Noncovalent D1D2 dimerization and D1D2-D′D3 monomer heterodimerization require Ca2+ and depend on pH. Proteins were dialyzed against 20 mM Hepes, pH 7.4, or 20 mM Mes, pH 6.2, containing 150 mM NaCl, and 10 mM CaCl2 or 5 mM EDTA, as indicated, before chromatography on Superdex 200. (A) pH 7.4 with EDTA, ≈87-kDa D1D2 monomer. (B) pH 7.4 with Ca2+, D1D2 associates weakly. (C) pH 6.2 with EDTA, D1D2 associates weakly. (D) pH 6.2 with Ca2+, ≈160-kDa D1D2 homodimer. (E) pH 7.4 with EDTA, ≈114 kDa D′D3 dimer. (F) pH 6.2 with Ca2+, D′D3 dimer does not self-associate. (G) pH 6.2 with Ca2+, ≈57-kDa D′D3 does not self-associate. (H) pH 6.2 with Ca2+, mixing D1D2 with D′D3 monomer causes some D′D3 monomer to elute with D1D2 at 60.3 ml. (Inset) SDS/PAGE suggests the species eluting at 60.3 ml contains two D1D2 and one D′D3 monomers (217 kDa total).
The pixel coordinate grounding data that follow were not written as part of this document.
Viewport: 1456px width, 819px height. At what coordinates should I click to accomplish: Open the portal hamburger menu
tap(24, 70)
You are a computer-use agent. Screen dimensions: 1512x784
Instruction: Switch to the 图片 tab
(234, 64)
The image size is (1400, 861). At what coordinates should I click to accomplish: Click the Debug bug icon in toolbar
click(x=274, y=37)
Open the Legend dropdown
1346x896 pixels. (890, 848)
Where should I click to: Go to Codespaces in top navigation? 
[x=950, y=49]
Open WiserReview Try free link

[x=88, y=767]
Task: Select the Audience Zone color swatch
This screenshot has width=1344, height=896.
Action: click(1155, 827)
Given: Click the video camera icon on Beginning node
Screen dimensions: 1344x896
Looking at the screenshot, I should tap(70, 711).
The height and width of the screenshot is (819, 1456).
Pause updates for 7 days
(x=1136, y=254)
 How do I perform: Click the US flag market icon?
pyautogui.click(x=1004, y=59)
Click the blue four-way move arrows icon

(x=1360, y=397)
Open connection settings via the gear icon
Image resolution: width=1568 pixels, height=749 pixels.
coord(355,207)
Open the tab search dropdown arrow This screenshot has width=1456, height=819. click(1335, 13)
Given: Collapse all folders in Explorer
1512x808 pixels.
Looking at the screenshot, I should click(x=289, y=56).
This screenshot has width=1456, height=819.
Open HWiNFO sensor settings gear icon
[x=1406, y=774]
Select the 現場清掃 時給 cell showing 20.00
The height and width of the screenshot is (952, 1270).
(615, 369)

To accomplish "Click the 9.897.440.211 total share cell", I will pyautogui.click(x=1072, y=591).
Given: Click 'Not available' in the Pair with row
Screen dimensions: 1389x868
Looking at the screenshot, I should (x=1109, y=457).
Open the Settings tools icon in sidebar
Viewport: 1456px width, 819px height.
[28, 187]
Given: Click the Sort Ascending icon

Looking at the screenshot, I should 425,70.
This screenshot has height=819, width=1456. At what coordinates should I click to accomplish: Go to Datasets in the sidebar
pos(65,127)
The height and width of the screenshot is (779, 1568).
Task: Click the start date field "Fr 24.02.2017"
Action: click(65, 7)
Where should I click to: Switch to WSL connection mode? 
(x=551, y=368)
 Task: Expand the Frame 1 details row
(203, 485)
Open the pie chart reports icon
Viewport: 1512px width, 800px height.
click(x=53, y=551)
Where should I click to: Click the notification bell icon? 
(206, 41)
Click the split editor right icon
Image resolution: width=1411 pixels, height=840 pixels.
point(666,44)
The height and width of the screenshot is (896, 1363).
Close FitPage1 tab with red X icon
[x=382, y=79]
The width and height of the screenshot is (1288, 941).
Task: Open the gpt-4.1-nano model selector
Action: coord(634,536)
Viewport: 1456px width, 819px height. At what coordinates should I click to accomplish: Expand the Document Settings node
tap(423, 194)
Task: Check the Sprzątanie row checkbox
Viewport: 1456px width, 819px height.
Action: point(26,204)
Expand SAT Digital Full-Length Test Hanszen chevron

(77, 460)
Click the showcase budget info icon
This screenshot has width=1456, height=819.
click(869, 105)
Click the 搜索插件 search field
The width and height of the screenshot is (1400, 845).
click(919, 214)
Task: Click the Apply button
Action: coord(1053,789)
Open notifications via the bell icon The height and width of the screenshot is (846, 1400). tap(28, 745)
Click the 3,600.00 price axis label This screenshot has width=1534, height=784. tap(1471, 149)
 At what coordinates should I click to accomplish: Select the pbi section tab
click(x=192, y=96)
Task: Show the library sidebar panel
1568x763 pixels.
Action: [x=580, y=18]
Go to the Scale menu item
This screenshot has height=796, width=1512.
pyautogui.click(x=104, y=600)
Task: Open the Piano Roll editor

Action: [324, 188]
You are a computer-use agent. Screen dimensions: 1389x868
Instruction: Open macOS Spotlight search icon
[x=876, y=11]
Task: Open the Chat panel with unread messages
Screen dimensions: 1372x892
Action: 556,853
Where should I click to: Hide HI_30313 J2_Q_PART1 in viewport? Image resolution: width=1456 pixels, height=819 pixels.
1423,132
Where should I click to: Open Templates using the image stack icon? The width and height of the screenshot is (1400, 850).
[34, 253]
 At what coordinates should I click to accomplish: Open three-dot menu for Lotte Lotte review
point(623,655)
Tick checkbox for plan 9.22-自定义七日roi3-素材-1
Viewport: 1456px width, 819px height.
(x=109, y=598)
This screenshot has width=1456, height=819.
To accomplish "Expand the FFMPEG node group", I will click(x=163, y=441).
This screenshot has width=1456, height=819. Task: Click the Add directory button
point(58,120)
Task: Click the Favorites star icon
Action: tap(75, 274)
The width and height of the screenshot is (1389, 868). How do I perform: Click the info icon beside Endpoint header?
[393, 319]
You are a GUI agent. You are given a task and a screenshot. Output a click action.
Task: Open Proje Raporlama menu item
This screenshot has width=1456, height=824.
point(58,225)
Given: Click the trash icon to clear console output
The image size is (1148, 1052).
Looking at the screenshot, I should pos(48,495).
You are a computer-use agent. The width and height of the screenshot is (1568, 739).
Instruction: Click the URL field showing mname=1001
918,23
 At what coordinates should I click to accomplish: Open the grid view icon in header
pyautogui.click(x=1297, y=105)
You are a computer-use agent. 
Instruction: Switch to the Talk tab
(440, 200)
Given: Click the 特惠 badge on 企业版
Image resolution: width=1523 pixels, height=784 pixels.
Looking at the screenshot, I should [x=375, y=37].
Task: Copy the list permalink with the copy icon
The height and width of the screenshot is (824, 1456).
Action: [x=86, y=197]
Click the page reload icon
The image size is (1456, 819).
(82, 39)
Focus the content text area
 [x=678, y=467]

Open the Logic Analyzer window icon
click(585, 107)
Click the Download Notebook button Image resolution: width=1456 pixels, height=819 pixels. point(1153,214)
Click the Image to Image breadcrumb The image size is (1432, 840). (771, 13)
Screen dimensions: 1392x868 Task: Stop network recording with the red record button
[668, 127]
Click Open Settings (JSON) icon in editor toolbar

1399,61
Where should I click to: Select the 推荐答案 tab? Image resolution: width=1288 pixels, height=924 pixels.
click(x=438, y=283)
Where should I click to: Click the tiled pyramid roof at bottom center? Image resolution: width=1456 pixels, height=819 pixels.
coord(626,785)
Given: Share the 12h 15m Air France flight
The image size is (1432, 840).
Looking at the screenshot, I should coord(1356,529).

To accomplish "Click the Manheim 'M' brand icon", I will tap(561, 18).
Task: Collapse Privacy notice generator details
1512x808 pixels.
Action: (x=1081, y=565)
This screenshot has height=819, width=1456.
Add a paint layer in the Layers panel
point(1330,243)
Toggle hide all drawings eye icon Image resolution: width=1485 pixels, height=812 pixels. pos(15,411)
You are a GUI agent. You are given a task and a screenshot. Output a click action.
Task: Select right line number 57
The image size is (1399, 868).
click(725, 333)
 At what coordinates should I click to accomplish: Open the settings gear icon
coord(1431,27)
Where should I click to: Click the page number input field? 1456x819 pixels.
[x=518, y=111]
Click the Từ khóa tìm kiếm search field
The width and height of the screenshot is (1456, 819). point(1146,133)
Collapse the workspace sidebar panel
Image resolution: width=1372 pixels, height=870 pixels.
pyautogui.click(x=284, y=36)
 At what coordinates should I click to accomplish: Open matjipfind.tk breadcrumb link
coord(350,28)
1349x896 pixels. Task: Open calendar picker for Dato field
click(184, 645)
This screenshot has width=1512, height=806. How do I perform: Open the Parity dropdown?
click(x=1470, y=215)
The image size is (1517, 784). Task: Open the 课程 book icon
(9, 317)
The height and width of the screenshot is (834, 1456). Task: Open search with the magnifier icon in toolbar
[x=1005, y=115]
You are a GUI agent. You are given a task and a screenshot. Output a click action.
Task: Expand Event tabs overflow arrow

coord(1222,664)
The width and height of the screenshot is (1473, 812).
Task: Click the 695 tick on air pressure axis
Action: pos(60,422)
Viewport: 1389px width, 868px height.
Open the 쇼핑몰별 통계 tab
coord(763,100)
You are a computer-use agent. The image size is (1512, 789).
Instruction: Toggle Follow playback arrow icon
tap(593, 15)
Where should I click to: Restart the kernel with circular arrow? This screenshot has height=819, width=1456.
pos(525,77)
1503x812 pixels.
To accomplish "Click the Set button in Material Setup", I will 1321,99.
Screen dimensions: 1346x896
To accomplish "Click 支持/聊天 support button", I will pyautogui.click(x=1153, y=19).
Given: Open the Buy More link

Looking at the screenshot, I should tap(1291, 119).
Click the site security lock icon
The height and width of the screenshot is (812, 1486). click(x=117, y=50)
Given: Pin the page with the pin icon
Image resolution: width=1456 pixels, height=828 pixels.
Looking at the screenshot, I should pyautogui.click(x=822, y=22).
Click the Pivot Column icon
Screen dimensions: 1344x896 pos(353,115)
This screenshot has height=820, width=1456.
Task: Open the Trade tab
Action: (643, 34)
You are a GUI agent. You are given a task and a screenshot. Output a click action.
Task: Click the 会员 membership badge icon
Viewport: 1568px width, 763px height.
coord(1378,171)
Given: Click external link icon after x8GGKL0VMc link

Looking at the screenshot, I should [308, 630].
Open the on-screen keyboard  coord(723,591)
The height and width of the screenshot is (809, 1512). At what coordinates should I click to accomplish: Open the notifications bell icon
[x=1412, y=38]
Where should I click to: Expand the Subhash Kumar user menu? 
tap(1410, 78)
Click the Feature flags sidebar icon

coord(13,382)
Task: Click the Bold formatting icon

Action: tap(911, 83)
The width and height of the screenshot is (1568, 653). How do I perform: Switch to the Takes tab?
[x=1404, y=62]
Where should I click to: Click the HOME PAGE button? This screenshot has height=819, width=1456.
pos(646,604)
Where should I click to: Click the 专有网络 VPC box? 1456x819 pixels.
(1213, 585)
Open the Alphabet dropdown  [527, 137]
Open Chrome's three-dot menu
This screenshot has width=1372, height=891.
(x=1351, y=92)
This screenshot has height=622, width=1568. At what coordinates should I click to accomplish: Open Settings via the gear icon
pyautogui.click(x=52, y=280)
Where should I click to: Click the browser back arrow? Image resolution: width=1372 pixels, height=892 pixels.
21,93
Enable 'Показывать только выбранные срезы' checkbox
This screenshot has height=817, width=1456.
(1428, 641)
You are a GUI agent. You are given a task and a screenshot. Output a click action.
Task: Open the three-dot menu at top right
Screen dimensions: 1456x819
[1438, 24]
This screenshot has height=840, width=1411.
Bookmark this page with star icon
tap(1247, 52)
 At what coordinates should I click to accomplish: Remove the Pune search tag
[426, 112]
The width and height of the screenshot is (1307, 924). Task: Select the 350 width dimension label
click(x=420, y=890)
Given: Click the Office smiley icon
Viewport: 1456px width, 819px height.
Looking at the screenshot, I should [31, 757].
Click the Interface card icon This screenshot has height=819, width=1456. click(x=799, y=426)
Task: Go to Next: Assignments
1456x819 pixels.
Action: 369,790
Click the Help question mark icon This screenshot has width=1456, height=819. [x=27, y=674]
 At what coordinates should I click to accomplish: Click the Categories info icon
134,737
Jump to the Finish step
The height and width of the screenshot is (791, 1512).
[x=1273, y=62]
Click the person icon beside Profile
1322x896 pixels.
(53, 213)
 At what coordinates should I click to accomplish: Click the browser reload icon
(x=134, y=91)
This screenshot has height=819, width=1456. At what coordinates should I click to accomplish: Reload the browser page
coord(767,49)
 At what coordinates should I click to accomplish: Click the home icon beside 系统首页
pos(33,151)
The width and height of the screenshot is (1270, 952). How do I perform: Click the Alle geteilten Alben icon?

Three-Dimensional Reconstruction of VWF Tubules.

We used the iterative helical real space reconstruction (IHRSR) method (20, 21) to reconstruct VWF tubules from negative-stained EM images. The IHRSR approach is especially powerful when applied to helical filaments that are flexible and heterogeneous in axial rise, which are features of VWF tubules. We extracted 26,131 overlapping tubule segments (each 290 Å in length) and combined the power spectrum from each image. The resulting average power spectrum showed four layer lines consistent with ≈4.2 units per turn and a pitch of ≈105 Å. This finding agreed with the appearance of flat rings composed of D1D2-D′D3 by negative stain (Fig. 2D) and QFDE EM (Fig. 2F), which show approximately fourfold rotational symmetry. However, the broad n = 1 layer line on the averaged power spectrum indicated heterogeneity in pitch. We therefore used reference helices with different pitches to sort the segments into five bins (Fig. 4A). The separate power spectra for segments classified as ≈96 Å or ≈120 Å in pitch gave the expected shifts in layer line spacing (Fig. 4B), indicating that sorting into bins accurately reflected the variability in the data. The layer line corresponding to the 1-start helix remained rather broad, indicating that the bins are still somewhat heterogeneous in pitch.

Fig. 4.

Fig. 4.

Reconstruction of VWF tubules. (A) Distribution of segments from negative-stain images classified into bins of differing pitch. (B) Power spectra for the 96-Å bin and 120-Å bin differ in the position of the 1-start helix layer line (arrows). (C) Surface of the reconstruction colored red to blue based on distance from the central axis. The outside diameter is ≈25 nm. (D) Cutaway view. The cavity diameter is ≈12 nm. (E) Transmission EM of a cross-section of a Weibel–Palade body compared with the reconstruction at the same scale. (F) One repeating unit (Left) contoured at the same level as in C (red mesh) occupies ≈340 nm3. The central D′D3 dimer (Right) occupies ≈140 nm3. (G) Packing of repeating units composed of disulfide-linked D′D3 polypeptides (labeled with “3”s), and two D1D2 propeptides with D domains (labeled with “a”s and “b”s). In one arrangement, D1 = D“a” and D2 = D“b.” Alternatively, D2 = D“a” and D1 = D“b.” Arrows indicate interdomain contacts: blue, Da-D′D3 within a helical turn; green, Db-D′D3 within a helical turn; gray, Db-Db within a helical turn; red, Da-D′D3 between successive turns. Red circles indicate the local symmetry axis in the D′D3 dimer.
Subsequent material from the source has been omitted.